El exgerente del Banco de Costa Rica (BCR), Mario Barrenechea Coto, se encuentra internado en el hospital San Juan de Dios donde fue sometido a una intervención quirúrgica.
Actualmente, Barrenechea tiene una medida de arresto domiciliario con tobillera electrónica, mientras avanzan las investigaciones en el sonado caso del cemento chino.
La información fue confirmada por el Ministerio de Justicia y Paz, que afirmó no tener detalles de la intervención. Barrenechea está internado desde el 14 de febrero en ese centro médico y el juez está al tanto de la situación.
Justicia, sin embargo, aclaró que mantiene en constante vigilancia la tobillera electrónica que porta el imputado desde agosto del año pasado.
A Barrenechea, lo mismo que a otros cinco miembros de alta gerencia del BCR se les atribuye un delito de peculado, bajo el supuesto de que facilitaron la sustracción de fondos públicos con el financiamiento de $30 millones otorgado al empresario Juan Carlos Bolaños, quien está detenido.
“Por parte de Monitoreo Electrónico se hacen las visitas que corresponden para verificar que el dispositivo esté funcionando en óptimas condiciones”, indicó Justicia.
Al exgerente del banco también se le investiga por los supuestos delitos de tráfico de influencias, denuncia calumniosa y simulación de delito.

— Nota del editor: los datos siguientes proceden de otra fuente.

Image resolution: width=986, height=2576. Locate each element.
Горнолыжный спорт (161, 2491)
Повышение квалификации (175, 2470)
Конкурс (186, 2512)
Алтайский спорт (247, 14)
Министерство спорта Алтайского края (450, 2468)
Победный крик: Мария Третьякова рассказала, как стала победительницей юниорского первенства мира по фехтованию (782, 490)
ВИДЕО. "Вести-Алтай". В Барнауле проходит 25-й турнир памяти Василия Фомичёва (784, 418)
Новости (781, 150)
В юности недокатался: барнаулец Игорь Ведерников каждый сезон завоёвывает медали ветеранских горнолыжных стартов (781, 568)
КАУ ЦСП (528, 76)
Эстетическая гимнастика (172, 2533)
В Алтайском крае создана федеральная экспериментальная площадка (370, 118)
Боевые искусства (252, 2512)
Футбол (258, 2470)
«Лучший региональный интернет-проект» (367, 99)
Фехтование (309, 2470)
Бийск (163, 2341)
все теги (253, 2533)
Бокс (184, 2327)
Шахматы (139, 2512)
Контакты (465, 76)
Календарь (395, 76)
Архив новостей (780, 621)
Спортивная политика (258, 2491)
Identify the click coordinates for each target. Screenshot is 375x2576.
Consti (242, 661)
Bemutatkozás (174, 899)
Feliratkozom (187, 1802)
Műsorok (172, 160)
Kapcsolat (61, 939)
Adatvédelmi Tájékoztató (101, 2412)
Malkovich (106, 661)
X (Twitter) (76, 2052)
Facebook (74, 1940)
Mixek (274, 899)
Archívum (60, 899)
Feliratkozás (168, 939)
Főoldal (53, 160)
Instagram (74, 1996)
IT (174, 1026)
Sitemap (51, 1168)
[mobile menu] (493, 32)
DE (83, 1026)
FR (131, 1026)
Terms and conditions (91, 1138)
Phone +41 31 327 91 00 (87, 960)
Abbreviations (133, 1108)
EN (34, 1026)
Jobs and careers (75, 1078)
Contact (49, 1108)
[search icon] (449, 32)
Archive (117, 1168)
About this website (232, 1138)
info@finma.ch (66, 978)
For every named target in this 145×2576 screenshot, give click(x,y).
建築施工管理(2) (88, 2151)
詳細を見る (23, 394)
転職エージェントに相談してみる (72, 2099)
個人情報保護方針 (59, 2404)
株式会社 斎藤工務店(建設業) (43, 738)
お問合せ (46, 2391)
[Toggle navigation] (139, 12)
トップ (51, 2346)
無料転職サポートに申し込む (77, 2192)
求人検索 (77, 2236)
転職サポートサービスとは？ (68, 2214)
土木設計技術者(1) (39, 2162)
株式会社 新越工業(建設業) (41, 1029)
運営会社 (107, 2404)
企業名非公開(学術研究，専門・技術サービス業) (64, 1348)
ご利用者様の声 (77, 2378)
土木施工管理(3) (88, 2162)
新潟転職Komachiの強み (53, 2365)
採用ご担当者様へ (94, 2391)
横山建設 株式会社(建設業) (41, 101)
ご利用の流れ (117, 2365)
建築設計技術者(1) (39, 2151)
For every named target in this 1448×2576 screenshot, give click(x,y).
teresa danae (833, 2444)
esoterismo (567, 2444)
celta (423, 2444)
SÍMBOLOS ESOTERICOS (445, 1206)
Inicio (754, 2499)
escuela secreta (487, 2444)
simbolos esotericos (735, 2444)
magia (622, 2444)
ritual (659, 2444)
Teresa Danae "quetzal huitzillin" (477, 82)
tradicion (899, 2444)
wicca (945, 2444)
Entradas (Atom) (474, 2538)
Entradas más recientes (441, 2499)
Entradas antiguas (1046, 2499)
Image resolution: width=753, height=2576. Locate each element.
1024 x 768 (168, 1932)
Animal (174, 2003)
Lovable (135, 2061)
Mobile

Por esta causa, el exgerente bancario había ingresado a prisión preventiva el 6 de noviembre del 2017, producto de una seguidilla de arrestos por el caso del cemento chino. Estuvo recluido en la cárcel del adulto mayor y después se le impuso arresto domiciliario.
Otros involucrados
Los otros involucrados con este proceso son Leonardo Acuña Alvarado, subgerente de Finanzas y Riesgos; Andrés Víquez Lizano, subgerente de Banca Mayorista; Marvin Corrales Barboza, subgerente de Banca Minorista; Rodrigo Ramírez Rodríguez, director de Gestión de Crédito, y Gilberth Barrantes Campos, gerente corporativo de Riesgos y Control Interno.
Acuña y Víquez quedaron en libertad en marzo del 2018, mientras que Corrales, Ramírez y Barrantes salieron en febrero.
Los cinco cumplen con otras medidas cautelares, entre las que está el arresto domiciliario, la prohibición de comunicarse con testigos y atender llamamientos de las autoridades.